The AT&T ARMIS petition has drawn little fire lately. Since the late April cost-assignment order, foes’ only activity in the ARMIS proceeding was a July 30 meeting between CompTel’s Karen Reidy and Scott Deutchman, aide to Commissioner Michael Copps. Sprint Nextel, also a player in the cost-assignment rules proceeding, hasn’t participated in the AT&T ARMIS proceeding. But that wireless carrier believes the FCC should keep and strengthen ARMIS as a “reliable source of data about whether the market is competitive or not,” a spokesman said. A CompTel spokeswoman declined to comment.

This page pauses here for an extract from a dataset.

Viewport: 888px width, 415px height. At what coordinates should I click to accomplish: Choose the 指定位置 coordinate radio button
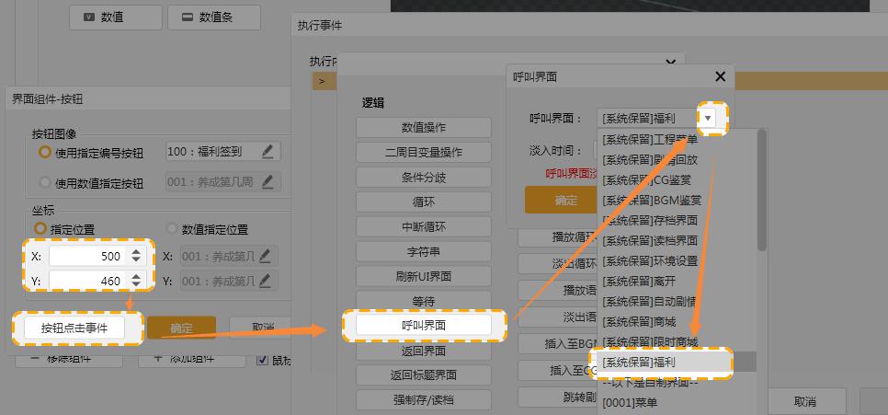click(x=41, y=228)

ARMIS forbearance foes were dispirited by the April cost-assignment rules order, an industry source told us. Opponents have little new to say, the source said. The ARMIS and cost-assignment issues intertwine. ARMIS reports contain data that carriers collect in compliance with cost-assignment rules. If a carrier faced no cost-assignment rules, there could be no data to provide in ARMIS reports, the source said. Opponents probably will file next week urging the FCC to deny AT&T forbearance “for all reasons previously indicated,” the source said. Opponents likely will argue that the FCC shouldn’t grant ARMIS relief until it knows what cost-assignment data still will be collected under a compliance plan that the FCC forced AT&T to write as a condition to the April order, the source said. The plan, filed July 24, still needs Wireline Bureau approval.

Two challenges to the April cost-assignment order are pending. Sprint Nextel, CompTel, Time Warner Telecom and the AdHoc Telecommunications Users Committee asked the FCC to reconsider, while the National Association of State Utility Consumer Advocates appealed to the U.S. Court of Appeals for the District of Columbia Circuit (CD June 30 p2).